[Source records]
====================
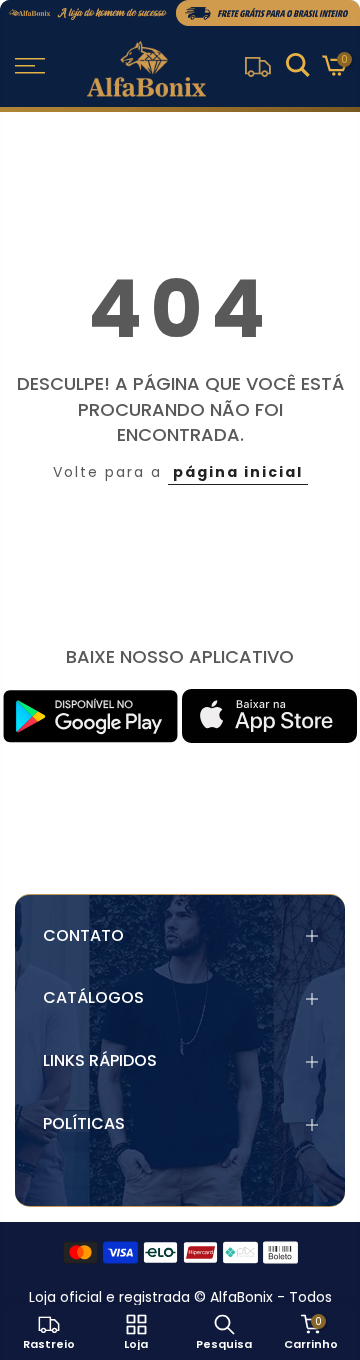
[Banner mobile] (180, 13)
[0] (333, 68)
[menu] (30, 66)
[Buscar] (298, 68)
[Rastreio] (257, 66)
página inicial (238, 472)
====================
Reproduce every entry word for word, but skip any pictures.

_Solution_
[Banner mobile] (180, 13)
[0] (333, 68)
[menu] (30, 66)
[Buscar] (298, 68)
[Rastreio] (257, 66)
página inicial (238, 472)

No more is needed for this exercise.